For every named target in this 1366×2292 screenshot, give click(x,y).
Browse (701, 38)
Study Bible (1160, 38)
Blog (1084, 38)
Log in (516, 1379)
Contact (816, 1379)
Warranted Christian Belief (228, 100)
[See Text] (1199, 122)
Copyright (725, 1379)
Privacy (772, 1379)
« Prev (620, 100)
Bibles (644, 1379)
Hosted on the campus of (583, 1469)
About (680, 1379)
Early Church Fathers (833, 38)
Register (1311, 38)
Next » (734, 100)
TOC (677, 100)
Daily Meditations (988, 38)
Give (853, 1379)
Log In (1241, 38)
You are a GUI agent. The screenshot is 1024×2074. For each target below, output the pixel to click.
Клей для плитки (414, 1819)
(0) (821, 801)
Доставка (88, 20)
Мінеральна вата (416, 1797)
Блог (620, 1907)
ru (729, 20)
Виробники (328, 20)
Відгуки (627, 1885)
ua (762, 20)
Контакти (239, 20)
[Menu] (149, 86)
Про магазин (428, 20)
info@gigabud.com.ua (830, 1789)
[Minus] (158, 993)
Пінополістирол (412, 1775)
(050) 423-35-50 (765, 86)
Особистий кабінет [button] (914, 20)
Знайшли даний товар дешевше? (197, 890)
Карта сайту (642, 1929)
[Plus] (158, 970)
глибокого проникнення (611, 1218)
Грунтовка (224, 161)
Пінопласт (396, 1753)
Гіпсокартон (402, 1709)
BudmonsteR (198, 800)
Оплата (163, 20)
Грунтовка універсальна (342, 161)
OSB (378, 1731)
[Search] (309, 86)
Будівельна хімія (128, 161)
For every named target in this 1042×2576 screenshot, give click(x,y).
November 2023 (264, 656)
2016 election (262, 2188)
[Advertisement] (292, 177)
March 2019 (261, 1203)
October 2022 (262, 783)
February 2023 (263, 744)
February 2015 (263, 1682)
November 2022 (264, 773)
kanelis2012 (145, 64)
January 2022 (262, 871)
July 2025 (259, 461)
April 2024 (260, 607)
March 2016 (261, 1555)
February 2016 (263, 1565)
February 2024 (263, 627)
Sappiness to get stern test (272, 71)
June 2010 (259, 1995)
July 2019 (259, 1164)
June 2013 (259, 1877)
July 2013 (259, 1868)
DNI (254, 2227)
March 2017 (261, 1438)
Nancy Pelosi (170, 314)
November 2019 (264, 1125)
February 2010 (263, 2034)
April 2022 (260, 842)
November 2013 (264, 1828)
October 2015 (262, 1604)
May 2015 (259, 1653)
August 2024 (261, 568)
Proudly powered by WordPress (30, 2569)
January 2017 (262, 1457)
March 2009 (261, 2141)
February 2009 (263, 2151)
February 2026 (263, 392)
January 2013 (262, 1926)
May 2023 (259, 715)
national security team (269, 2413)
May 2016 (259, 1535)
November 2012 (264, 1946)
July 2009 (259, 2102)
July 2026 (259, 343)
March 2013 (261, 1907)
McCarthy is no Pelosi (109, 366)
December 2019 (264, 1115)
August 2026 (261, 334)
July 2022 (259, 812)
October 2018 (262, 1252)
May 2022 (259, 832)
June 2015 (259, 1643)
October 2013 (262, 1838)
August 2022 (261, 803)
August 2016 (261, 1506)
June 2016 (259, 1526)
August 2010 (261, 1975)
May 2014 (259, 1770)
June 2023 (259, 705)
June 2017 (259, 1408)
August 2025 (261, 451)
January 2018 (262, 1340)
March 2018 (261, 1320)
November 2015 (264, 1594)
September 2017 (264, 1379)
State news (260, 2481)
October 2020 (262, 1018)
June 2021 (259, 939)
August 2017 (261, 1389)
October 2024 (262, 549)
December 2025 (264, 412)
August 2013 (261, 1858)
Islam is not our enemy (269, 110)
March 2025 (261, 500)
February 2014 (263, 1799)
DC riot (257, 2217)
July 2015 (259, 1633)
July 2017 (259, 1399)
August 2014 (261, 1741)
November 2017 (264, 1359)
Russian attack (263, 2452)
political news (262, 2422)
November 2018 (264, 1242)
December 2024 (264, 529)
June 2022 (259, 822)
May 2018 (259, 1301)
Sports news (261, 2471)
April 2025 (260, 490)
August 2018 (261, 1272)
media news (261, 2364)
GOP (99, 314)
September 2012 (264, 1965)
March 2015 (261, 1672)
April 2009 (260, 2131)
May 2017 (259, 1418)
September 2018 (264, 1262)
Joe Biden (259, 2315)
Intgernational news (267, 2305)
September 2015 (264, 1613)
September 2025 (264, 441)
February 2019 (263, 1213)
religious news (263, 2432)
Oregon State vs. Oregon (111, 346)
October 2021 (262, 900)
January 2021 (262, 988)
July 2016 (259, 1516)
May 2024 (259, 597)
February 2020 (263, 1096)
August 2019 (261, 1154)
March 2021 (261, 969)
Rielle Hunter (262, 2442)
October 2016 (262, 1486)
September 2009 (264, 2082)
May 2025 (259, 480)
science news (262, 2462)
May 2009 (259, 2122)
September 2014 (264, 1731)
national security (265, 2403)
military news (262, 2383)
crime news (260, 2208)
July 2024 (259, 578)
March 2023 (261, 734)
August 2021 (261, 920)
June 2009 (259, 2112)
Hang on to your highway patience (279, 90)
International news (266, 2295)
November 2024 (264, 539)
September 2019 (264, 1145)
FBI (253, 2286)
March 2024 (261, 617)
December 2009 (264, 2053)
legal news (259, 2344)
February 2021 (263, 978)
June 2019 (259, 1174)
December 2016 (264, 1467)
***
__Work to complete__. From the material above, set down exactly the lines between the line holding "July 2013 (259, 1868)" and the line holding "August 2026 (261, 334)", inclusive. Include nothing else.

__Your response__.
July 2013 (259, 1868)
DNI (254, 2227)
March 2017 (261, 1438)
Nancy Pelosi (170, 314)
November 2019 (264, 1125)
February 2010 (263, 2034)
April 2022 (260, 842)
November 2013 (264, 1828)
October 2015 (262, 1604)
May 2015 (259, 1653)
August 2024 (261, 568)
Proudly powered by WordPress (30, 2569)
January 2017 (262, 1457)
March 2009 (261, 2141)
February 2009 (263, 2151)
February 2026 (263, 392)
January 2013 (262, 1926)
May 2023 (259, 715)
national security team (269, 2413)
May 2016 (259, 1535)
November 2012 (264, 1946)
July 2009 (259, 2102)
July 2026 (259, 343)
March 2013 (261, 1907)
McCarthy is no Pelosi (109, 366)
December 2019 (264, 1115)
August 2026 (261, 334)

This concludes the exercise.